In secondo luogo non appare chiarissima l’individuazione dei terroristi che i due Stati scandinavi dovranno perseguire e consegnare alla Turchia. Se per quanto riguarda il PKK l’indicazione è precisa e inequivocabile, per il resto si rimane un po’ nel vago (paragrafo 8 comma 4: “La Finlandia e la Svezia indagheranno e vieteranno qualsiasi attività di finanziamento e reclutamento del PKK e di tutte le altre organizzazioni terroristiche e delle loro estensioni”). Al paragrafo 4 vi è un esplicito riferimento allo YPG/PYD (guerriglieri curdi operanti in Siria del tutto assimilabili al PKK, con cui operano in simbiosi) e “all’organizzazione descritta come FETO (ndr la rete gülenısta)”, però entrambi vengono ricompresi fra le “minacce alla sicurezza nazionale” turca, cui Finlandia e Svezia “non forniranno supporto”. Dunque vi sono due livelli ben distinti: quello del PKK e di altre imprecisate organizzazioni terroristiche, per i quali valgono indagini e divieto di finanziamento e reclutamento, e quello di YPG/PYD e rete gülenısta, verso i quali vale soltanto una sorta di neutralità (“non forniranno supporto”) di Finlandia e Svezia.

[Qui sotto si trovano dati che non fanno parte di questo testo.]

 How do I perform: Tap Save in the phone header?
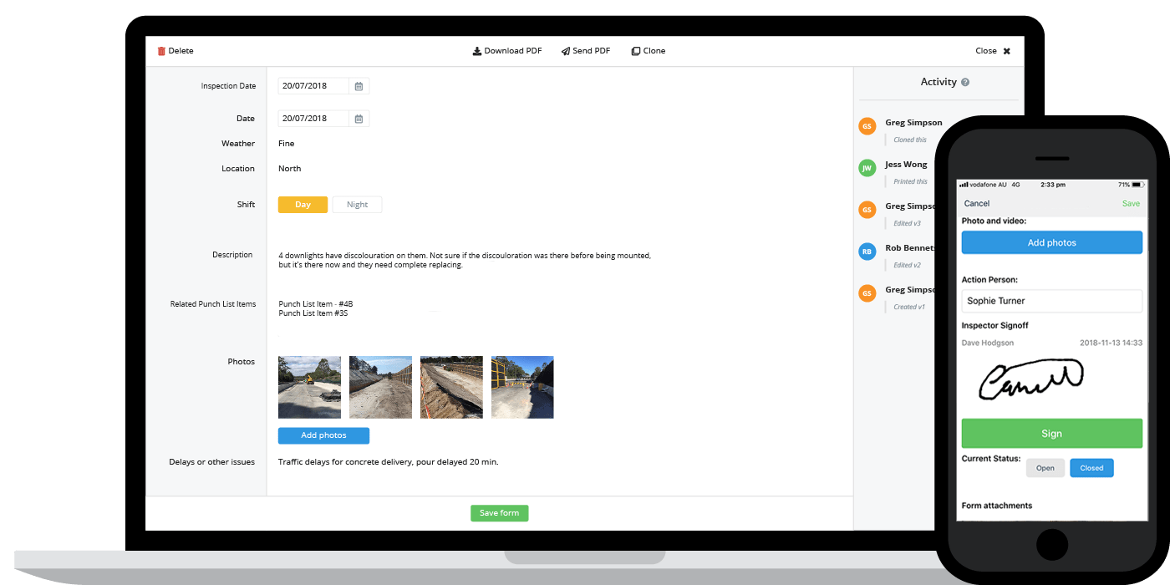point(1131,203)
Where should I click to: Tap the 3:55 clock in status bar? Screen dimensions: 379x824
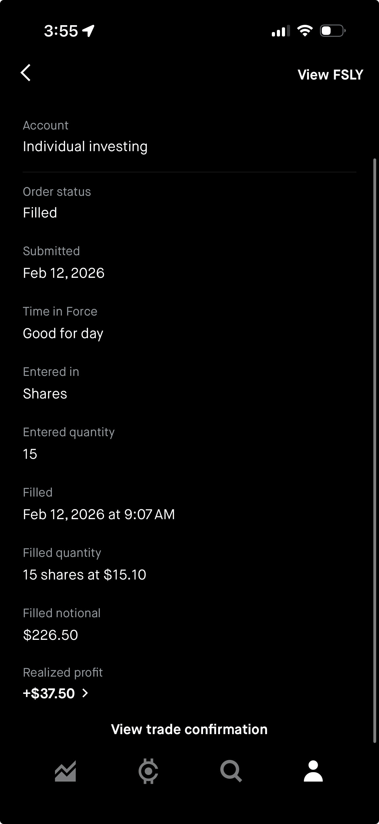[x=61, y=31]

Per la Turchia e per il suo governo si appalesa dunque un accordo da esibire come trofeo in previsione delle elezioni del Centenario; per Helsinki e per Stoccolma una comoda scorciatoia verso l’ammissione alla NATO e per la NATO stessa un ottimo risultato nella sua corsa ad Oriente incurante di tutto e di tutti: come è noto infatti l’invito all’adesione è già partito, praticamente in contemporanea con la sottoscrizione del frettoloso memorandum trilaterale.